Task item: Among the records that follow, how many lines contain the word "field"? Give the number and no other words.

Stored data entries
· · · ·
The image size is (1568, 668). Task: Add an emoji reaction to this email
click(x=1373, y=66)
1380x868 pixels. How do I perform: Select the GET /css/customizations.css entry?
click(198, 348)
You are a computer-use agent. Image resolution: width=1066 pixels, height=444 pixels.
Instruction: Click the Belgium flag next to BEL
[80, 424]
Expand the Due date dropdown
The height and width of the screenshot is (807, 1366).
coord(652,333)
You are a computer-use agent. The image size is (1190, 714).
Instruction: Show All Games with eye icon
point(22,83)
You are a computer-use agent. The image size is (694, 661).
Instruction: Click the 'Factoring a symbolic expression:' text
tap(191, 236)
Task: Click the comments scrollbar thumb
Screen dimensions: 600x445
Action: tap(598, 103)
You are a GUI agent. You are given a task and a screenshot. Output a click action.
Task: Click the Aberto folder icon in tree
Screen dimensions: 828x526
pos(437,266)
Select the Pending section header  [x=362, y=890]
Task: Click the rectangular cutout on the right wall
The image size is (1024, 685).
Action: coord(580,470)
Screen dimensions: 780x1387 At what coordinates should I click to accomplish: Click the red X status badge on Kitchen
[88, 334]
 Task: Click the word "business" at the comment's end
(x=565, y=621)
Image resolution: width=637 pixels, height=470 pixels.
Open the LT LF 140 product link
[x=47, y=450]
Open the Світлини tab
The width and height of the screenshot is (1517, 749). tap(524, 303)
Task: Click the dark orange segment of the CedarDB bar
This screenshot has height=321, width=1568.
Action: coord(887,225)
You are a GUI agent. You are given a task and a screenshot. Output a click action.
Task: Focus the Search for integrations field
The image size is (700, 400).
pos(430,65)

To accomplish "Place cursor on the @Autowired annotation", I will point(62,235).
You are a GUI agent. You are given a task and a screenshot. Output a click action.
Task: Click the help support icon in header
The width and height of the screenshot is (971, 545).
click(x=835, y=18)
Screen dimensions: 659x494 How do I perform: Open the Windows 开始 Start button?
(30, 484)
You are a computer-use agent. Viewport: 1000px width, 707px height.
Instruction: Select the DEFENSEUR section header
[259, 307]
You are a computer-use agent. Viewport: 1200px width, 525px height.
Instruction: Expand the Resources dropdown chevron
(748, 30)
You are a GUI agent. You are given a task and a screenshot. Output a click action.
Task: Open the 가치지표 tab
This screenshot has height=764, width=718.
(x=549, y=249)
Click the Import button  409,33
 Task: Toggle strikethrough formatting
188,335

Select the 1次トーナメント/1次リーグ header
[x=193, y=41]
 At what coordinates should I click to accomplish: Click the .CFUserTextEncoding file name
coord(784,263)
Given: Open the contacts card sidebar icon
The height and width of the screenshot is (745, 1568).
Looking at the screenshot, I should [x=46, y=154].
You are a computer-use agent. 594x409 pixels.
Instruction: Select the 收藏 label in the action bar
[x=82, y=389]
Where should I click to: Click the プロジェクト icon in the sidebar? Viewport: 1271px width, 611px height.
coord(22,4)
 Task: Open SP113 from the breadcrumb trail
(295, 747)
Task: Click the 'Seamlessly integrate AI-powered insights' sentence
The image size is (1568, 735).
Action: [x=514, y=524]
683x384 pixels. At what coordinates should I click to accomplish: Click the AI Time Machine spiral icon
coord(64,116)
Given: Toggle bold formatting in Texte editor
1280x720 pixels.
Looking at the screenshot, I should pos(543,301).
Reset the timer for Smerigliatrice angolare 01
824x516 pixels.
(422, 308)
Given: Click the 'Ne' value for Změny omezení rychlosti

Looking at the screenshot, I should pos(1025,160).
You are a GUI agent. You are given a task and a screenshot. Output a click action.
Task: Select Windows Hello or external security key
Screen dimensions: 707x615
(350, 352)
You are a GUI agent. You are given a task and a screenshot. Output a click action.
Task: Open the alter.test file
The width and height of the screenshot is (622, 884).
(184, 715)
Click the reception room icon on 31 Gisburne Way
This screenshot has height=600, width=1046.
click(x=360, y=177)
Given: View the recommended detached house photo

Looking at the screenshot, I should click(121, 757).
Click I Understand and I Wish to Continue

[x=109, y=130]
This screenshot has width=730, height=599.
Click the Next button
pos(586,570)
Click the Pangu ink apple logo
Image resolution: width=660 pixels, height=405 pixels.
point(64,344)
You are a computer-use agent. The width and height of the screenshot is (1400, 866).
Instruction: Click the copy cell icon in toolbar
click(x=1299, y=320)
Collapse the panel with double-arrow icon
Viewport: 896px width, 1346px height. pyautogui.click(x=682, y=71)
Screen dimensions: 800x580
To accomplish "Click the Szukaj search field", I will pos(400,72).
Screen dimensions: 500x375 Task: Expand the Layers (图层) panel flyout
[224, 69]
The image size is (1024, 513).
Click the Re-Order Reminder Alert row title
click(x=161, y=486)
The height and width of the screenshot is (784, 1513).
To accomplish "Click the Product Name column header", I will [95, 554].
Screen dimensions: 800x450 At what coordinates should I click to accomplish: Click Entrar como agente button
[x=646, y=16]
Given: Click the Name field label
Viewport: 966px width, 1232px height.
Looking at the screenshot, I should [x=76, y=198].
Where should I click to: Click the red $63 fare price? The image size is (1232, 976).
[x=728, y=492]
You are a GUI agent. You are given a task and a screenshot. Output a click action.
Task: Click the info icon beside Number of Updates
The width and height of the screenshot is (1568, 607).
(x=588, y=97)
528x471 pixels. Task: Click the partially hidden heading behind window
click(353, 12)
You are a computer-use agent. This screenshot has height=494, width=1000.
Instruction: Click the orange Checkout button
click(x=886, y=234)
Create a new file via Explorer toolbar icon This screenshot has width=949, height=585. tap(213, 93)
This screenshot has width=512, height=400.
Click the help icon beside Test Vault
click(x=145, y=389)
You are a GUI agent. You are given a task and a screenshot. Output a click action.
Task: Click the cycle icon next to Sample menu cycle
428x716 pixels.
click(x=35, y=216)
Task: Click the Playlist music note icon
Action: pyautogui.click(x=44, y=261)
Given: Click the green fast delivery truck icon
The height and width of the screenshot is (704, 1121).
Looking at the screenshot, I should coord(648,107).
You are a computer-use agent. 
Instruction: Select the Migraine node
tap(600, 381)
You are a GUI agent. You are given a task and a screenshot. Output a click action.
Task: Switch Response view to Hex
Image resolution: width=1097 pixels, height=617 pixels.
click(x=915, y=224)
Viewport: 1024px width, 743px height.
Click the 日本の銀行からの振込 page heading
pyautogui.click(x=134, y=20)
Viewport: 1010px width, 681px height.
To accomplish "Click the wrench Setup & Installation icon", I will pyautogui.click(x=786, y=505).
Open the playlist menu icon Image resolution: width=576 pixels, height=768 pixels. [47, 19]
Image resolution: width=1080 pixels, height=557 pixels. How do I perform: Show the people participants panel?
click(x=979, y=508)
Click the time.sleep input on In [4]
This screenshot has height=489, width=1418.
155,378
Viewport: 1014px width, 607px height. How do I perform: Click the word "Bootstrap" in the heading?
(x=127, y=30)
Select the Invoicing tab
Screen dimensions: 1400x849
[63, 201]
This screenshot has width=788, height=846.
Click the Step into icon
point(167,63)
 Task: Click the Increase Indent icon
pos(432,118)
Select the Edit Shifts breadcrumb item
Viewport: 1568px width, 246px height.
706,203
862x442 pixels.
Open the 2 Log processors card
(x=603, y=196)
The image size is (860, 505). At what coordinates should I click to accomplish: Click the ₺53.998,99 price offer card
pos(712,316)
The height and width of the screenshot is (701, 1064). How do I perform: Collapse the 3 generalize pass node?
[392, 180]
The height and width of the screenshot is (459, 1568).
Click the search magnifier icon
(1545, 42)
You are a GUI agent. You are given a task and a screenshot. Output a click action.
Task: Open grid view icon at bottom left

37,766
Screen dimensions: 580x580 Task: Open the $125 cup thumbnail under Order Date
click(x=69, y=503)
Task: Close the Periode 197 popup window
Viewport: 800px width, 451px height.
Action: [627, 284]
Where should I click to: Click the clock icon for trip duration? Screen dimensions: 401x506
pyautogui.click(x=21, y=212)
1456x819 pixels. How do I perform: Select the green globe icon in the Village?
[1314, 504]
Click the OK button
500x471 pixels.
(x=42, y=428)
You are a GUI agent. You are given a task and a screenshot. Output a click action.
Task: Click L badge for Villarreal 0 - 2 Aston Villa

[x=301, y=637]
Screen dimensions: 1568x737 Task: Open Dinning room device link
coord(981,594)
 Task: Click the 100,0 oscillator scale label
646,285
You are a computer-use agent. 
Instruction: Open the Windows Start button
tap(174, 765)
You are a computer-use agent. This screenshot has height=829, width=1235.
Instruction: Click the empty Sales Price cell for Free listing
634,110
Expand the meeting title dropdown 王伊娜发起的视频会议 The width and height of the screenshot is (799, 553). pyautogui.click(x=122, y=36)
· · · ·
The completed task: 3